GOALS:
- A) From the passage on founders cashing out through a secondary, repeat word for word the span that begins at the words "Bleacher Report played" and stops after "courage to do it.".
- B) Write what comes next in the passage on founders selling shares through a secondary, starting after its final sentence.

READING TEXT:
Believe me, if your net worth is 25 percent cash and 75 percent equity in your company… you will still work plenty hard.
The second reason to encourage a secondary is risk profile. Theoretically, when you already have money, you are more likely to “go the distance.” That is, you won’t sell at your first offer. Okay, that last statement wasn’t fully true… because I said “theoretically” when I actually meant to say “absolutely.”
If you have a couple million dollars in the bank, you will absolutely take on more risk. Sure, the guys from SnapChat did more than a couple million, but this is all on a relative curve. They are shooting for stars like I have never seen before (and, frankly, wouldn’t totally advise). If they are going to give up on the chance of making $100-200 million each, then by all means take $10 million off the table.
Bleacher Report played “double or nothing” when we raised our Series D. We are fortunate that we achieved the former. But having some money in our bank accounts gave us the courage to do it.
Any founder who begrudges the concept of a secondary or pretends it will not impact incentive/risk choices is either (a) not being realistic, (b) too frightened to openly discuss the concept of a secondary, or (c) crazy.

STORED RECORDS:
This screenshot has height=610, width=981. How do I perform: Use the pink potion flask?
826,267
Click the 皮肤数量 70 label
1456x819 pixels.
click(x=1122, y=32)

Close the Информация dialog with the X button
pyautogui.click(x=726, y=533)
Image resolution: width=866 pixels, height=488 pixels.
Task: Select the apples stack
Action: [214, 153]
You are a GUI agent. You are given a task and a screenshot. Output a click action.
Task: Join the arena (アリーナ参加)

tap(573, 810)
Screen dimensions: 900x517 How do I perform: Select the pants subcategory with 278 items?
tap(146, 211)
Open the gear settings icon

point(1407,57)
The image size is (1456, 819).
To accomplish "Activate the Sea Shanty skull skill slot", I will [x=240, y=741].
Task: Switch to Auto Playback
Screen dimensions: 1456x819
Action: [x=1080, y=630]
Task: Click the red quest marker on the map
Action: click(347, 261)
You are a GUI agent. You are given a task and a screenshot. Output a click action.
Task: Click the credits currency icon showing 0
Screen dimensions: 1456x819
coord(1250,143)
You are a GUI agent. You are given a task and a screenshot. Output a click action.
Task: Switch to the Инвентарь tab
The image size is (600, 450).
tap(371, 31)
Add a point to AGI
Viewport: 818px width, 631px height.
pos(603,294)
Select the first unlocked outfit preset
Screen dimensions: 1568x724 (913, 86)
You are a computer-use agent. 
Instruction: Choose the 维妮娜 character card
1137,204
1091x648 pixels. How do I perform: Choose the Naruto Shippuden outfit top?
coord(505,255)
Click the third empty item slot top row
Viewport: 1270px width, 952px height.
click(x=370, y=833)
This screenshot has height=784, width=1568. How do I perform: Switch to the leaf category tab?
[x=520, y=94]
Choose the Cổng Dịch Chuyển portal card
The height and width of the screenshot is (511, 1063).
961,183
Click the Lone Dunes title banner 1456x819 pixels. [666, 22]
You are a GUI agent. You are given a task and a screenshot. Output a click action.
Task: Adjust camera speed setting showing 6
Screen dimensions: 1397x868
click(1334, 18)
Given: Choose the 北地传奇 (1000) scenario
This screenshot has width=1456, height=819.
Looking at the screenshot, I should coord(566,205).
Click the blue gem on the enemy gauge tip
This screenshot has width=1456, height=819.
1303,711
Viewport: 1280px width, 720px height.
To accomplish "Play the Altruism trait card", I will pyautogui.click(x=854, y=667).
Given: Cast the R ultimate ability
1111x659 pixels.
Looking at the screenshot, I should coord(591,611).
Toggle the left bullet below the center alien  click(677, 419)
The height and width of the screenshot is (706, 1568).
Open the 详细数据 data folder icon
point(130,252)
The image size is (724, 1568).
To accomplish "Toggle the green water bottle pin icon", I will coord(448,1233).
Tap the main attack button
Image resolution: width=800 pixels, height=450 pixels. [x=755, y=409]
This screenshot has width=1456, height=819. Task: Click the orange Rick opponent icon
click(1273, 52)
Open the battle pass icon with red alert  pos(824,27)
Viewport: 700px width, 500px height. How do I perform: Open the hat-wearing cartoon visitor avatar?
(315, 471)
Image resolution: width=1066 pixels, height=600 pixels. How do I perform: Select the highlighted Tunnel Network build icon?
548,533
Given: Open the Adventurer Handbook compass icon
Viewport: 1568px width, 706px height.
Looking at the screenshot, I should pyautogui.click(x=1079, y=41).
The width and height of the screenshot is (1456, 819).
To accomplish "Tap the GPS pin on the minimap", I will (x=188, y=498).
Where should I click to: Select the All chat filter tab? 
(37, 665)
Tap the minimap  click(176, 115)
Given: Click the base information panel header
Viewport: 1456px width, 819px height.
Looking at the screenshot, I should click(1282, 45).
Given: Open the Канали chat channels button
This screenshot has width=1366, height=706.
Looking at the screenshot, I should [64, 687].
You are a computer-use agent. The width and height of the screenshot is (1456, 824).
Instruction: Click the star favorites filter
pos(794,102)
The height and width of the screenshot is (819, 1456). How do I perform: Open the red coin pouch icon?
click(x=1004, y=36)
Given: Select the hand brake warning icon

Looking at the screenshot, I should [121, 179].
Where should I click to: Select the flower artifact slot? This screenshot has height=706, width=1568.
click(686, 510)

WRITTEN ANSWERS:
- A)
Bleacher Report played “double or nothing” when we raised our Series D. We are fortunate that we achieved the former. But having some money in our bank accounts gave us the courage to do it.

- B)
But, then again, there are worse things than being crazy.
Finally, I should conclude this by pointing out that I would probably not be inclined to do another secondary, but it’s for all the right reasons. Once you’ve had a nice exit, the goal should be to one-up your last effort, by an order of magnitude.
That said, even though I probably won’t do it again, and even though I lost money the first time, the secondary was an important part of my first-time founder experience. It is something I am totally open about, that I fully encourage, and that every founder should feel free to explore with their investors and prospective investors.
And when the media gives you a hard time about it? Screw ‘em.